AI & Machine Learning
How to use PyTorch Lightning's built-in TPU support
The Lightning framework is a great companion to PyTorch. The lightweight wrapper can help organize your PyTorch code into modules, and it provides useful functions for common tasks. For an overview of Lightning and how to use it on Google Cloud Platform, this blog post can get you started.
One really nice feature of Lightning is being able to train on any hardware without changing your core model code. An Accelerator API is provided with built-in support for CPU, GPU, TPU, Horovod, and more. You can even extend the API to support your own hardware.
In this blog post, we'll see how easy it is to start training models with Lightning on TPUs. TPUs, or Tensor Processing Units, are specialized ML processors that can dramatically accelerate the time to train your model. If you're new to TPUs, the blog post What makes TPUs fine-tuned for deep learning? is a gentle introduction to TPU architecture and benefits.
Google Cloud's GA support for PyTorch / XLA is the bridge between PyTorch and the TPU hardware. XLA, or Accelerated Linear Algebra, compiles high level operations from your model into operations optimized for speed and memory usage on the TPU. PyTorch XLA Deep Learning Containers are available at gcr.io/deeplearning-platform-release/pytorch-xla, preconfigured with everything you need to use PyTorch on TPUs.

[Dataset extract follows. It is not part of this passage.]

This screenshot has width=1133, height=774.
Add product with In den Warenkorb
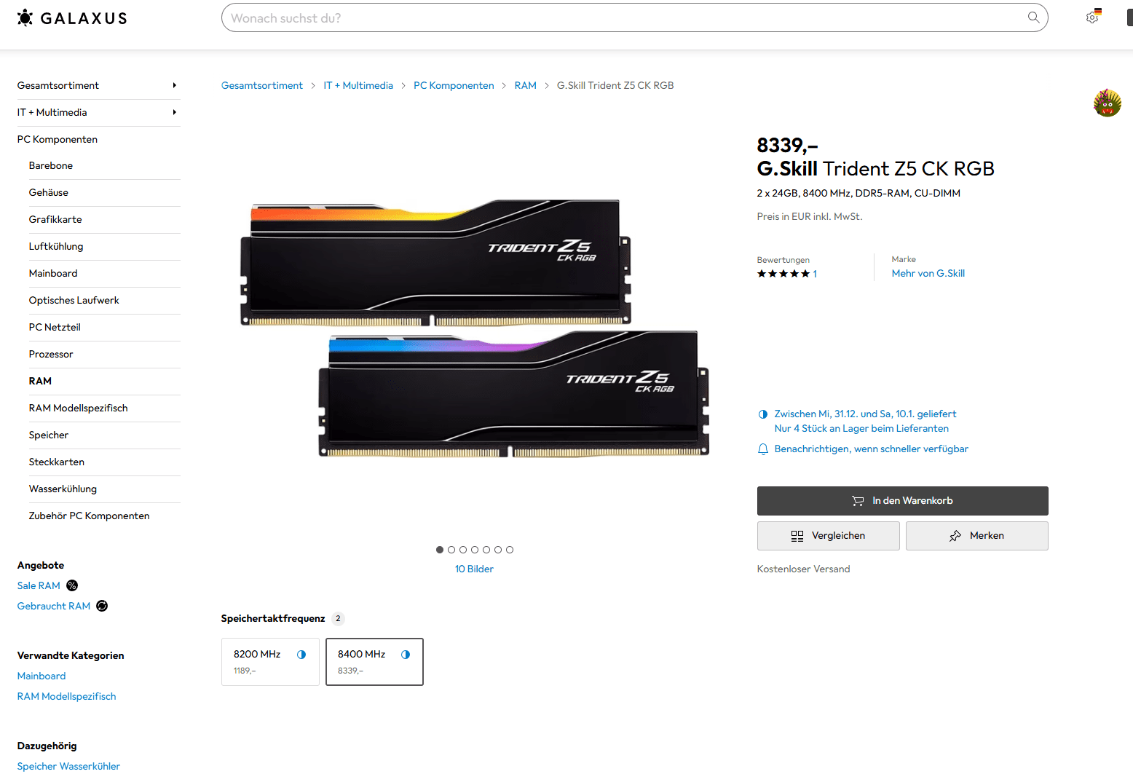902,501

Now that we've introduced the concepts, let's walk through how to get started. We will demonstrate how to setup the Cloud infrastructure, a notebook instance that is connected to a TPU node. Then, we will show how to use this TPU node in our training from PyTorch Lightning.

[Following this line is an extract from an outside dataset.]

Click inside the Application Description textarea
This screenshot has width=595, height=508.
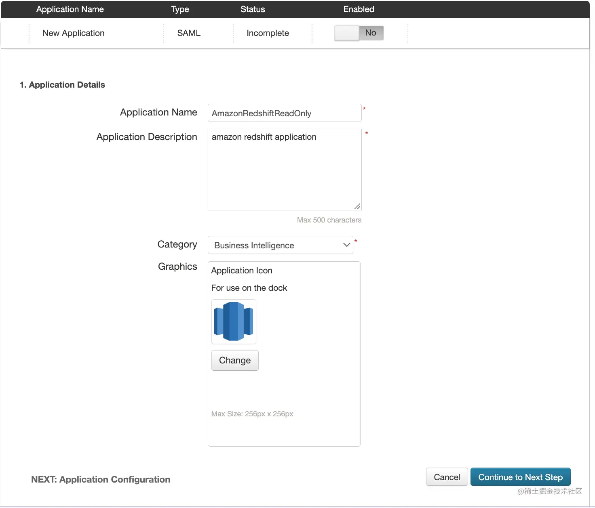(x=284, y=170)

Setup your notebook instance
The first step is setting up the notebook instance. From the Cloud Console, go to AI Platform > Notebooks. Select New Instance, then Customize instance, so that we can provide more specific configuration details.
Next, select a region and zone. After that, the key inputs are:
Environment: Custom container
Docker container image: gcr.io/deeplearning-platform-release/pytorch-xla.1-8
Machine configuration: n1-standard-16
Select CREATE to begin provisioning your notebook instance.
If newer PyTorch XLA images are available, you can feel free to use those. Just make sure that the version matches the version of the TPU node that we'll create next. You can browse available images at gcr.io/deeplearning-platform-release.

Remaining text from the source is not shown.